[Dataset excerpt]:

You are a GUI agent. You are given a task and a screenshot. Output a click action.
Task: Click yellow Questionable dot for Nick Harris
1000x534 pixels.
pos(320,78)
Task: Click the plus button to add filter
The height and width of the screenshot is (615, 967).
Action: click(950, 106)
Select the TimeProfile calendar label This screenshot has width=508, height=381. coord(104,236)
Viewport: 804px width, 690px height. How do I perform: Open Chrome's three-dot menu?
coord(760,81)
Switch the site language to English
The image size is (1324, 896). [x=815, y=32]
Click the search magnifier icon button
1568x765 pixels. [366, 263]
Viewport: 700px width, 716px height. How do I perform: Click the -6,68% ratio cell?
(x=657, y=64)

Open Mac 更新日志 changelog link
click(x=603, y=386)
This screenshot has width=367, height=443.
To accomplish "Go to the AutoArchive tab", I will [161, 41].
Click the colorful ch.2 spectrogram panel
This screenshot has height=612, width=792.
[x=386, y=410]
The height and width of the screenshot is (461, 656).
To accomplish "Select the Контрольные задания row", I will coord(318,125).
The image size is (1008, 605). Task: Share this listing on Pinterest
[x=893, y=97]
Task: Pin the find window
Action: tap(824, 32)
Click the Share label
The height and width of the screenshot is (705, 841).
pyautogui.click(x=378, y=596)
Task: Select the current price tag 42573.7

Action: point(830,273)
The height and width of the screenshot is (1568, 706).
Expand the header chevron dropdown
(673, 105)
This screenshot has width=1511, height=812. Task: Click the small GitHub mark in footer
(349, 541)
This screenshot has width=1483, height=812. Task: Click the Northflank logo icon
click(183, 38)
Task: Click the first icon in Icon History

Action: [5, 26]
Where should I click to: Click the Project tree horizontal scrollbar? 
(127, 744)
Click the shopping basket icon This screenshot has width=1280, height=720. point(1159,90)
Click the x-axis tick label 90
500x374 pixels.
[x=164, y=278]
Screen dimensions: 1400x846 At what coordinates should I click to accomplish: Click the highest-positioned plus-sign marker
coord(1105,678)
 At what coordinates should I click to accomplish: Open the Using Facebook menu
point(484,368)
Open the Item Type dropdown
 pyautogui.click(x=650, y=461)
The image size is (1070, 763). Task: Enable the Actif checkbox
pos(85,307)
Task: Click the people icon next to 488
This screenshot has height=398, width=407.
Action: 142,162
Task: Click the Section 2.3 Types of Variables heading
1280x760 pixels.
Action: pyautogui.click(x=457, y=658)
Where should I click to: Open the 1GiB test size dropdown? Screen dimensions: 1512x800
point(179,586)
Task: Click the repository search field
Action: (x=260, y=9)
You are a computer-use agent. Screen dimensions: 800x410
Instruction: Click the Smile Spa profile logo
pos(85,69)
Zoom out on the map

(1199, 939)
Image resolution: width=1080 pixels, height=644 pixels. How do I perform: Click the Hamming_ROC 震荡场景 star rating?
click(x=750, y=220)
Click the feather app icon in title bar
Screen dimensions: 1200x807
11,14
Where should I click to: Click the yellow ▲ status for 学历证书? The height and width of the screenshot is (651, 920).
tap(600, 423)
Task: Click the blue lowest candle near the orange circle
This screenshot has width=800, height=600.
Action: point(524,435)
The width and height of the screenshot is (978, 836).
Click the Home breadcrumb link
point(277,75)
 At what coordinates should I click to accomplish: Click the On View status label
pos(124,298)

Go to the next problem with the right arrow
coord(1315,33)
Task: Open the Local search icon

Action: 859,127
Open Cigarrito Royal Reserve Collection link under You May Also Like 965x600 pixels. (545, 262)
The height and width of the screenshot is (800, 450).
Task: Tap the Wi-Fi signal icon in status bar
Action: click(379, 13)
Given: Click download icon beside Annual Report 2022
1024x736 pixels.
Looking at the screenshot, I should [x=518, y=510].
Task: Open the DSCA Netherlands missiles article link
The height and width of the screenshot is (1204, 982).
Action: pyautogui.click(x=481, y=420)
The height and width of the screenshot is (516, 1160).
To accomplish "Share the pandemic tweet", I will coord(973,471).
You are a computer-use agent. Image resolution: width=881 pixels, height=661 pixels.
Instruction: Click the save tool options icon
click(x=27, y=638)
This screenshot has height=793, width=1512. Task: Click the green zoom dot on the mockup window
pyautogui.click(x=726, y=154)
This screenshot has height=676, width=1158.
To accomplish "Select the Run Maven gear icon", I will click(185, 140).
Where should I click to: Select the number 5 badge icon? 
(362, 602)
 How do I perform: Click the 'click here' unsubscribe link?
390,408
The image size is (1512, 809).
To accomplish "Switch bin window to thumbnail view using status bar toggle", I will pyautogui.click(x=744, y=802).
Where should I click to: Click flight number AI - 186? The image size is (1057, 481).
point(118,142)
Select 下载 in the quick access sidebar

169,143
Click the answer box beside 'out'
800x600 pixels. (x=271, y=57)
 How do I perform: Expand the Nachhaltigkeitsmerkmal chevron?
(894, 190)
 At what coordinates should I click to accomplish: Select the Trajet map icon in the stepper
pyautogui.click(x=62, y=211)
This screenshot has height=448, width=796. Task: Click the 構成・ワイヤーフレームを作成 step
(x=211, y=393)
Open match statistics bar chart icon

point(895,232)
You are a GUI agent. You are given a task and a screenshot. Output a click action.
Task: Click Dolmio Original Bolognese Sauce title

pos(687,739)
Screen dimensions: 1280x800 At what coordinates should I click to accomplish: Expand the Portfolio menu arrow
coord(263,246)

[TASK STATEMENT]: Reproduce the entries above, substituting "shopping cart" for "shopping basket" and leaving everything else unchanged.

[TASK RESULT]:
You are a GUI agent. You are given a task and a screenshot. Output a click action.
Task: Click yellow Questionable dot for Nick Harris
1000x534 pixels.
pos(320,78)
Task: Click the plus button to add filter
The height and width of the screenshot is (615, 967).
Action: click(950, 106)
Select the TimeProfile calendar label This screenshot has width=508, height=381. coord(104,236)
Viewport: 804px width, 690px height. How do I perform: Open Chrome's three-dot menu?
coord(760,81)
Switch the site language to English
The image size is (1324, 896). [x=815, y=32]
Click the search magnifier icon button
1568x765 pixels. [366, 263]
Viewport: 700px width, 716px height. How do I perform: Click the -6,68% ratio cell?
(x=657, y=64)

Open Mac 更新日志 changelog link
click(x=603, y=386)
This screenshot has width=367, height=443.
To accomplish "Go to the AutoArchive tab", I will [161, 41].
Click the colorful ch.2 spectrogram panel
This screenshot has height=612, width=792.
[x=386, y=410]
The height and width of the screenshot is (461, 656).
To accomplish "Select the Контрольные задания row", I will coord(318,125).
The image size is (1008, 605). Task: Share this listing on Pinterest
[x=893, y=97]
Task: Pin the find window
Action: tap(824, 32)
Click the Share label
The height and width of the screenshot is (705, 841).
pyautogui.click(x=378, y=596)
Task: Select the current price tag 42573.7

Action: point(830,273)
The height and width of the screenshot is (1568, 706).
Expand the header chevron dropdown
(673, 105)
This screenshot has width=1511, height=812. Task: Click the small GitHub mark in footer
(349, 541)
This screenshot has width=1483, height=812. Task: Click the Northflank logo icon
click(183, 38)
Task: Click the first icon in Icon History

Action: [5, 26]
Where should I click to: Click the Project tree horizontal scrollbar? 
(127, 744)
Click the shopping cart icon This screenshot has width=1280, height=720. point(1159,90)
Click the x-axis tick label 90
500x374 pixels.
[x=164, y=278]
Screen dimensions: 1400x846 At what coordinates should I click to accomplish: Click the highest-positioned plus-sign marker
coord(1105,678)
 At what coordinates should I click to accomplish: Open the Using Facebook menu
point(484,368)
Open the Item Type dropdown
 pyautogui.click(x=650, y=461)
The image size is (1070, 763). Task: Enable the Actif checkbox
pos(85,307)
Task: Click the people icon next to 488
This screenshot has height=398, width=407.
Action: 142,162
Task: Click the Section 2.3 Types of Variables heading
1280x760 pixels.
Action: pyautogui.click(x=457, y=658)
Where should I click to: Open the 1GiB test size dropdown? Screen dimensions: 1512x800
point(179,586)
Task: Click the repository search field
Action: (x=260, y=9)
You are a computer-use agent. Screen dimensions: 800x410
Instruction: Click the Smile Spa profile logo
pos(85,69)
Zoom out on the map

(1199, 939)
Image resolution: width=1080 pixels, height=644 pixels. How do I perform: Click the Hamming_ROC 震荡场景 star rating?
click(x=750, y=220)
Click the feather app icon in title bar
Screen dimensions: 1200x807
11,14
Where should I click to: Click the yellow ▲ status for 学历证书? The height and width of the screenshot is (651, 920).
tap(600, 423)
Task: Click the blue lowest candle near the orange circle
This screenshot has width=800, height=600.
Action: point(524,435)
The width and height of the screenshot is (978, 836).
Click the Home breadcrumb link
point(277,75)
 At what coordinates should I click to accomplish: Click the On View status label
pos(124,298)

Go to the next problem with the right arrow
coord(1315,33)
Task: Open the Local search icon

Action: 859,127
Open Cigarrito Royal Reserve Collection link under You May Also Like 965x600 pixels. (545, 262)
The height and width of the screenshot is (800, 450).
Task: Tap the Wi-Fi signal icon in status bar
Action: click(379, 13)
Given: Click download icon beside Annual Report 2022
1024x736 pixels.
Looking at the screenshot, I should [x=518, y=510].
Task: Open the DSCA Netherlands missiles article link
The height and width of the screenshot is (1204, 982).
Action: pyautogui.click(x=481, y=420)
The height and width of the screenshot is (516, 1160).
To accomplish "Share the pandemic tweet", I will coord(973,471).
You are a computer-use agent. Image resolution: width=881 pixels, height=661 pixels.
Instruction: Click the save tool options icon
click(x=27, y=638)
This screenshot has height=793, width=1512. Task: Click the green zoom dot on the mockup window
pyautogui.click(x=726, y=154)
This screenshot has height=676, width=1158.
To accomplish "Select the Run Maven gear icon", I will click(185, 140).
Where should I click to: Select the number 5 badge icon? 
(362, 602)
 How do I perform: Click the 'click here' unsubscribe link?
390,408
The image size is (1512, 809).
To accomplish "Switch bin window to thumbnail view using status bar toggle", I will pyautogui.click(x=744, y=802).
Where should I click to: Click flight number AI - 186? The image size is (1057, 481).
point(118,142)
Select 下载 in the quick access sidebar

169,143
Click the answer box beside 'out'
800x600 pixels. (x=271, y=57)
 How do I perform: Expand the Nachhaltigkeitsmerkmal chevron?
(894, 190)
 At what coordinates should I click to accomplish: Select the Trajet map icon in the stepper
pyautogui.click(x=62, y=211)
This screenshot has height=448, width=796. Task: Click the 構成・ワイヤーフレームを作成 step
(x=211, y=393)
Open match statistics bar chart icon

point(895,232)
You are a GUI agent. You are given a task and a screenshot. Output a click action.
Task: Click Dolmio Original Bolognese Sauce title

pos(687,739)
Screen dimensions: 1280x800 At what coordinates should I click to accomplish: Expand the Portfolio menu arrow
coord(263,246)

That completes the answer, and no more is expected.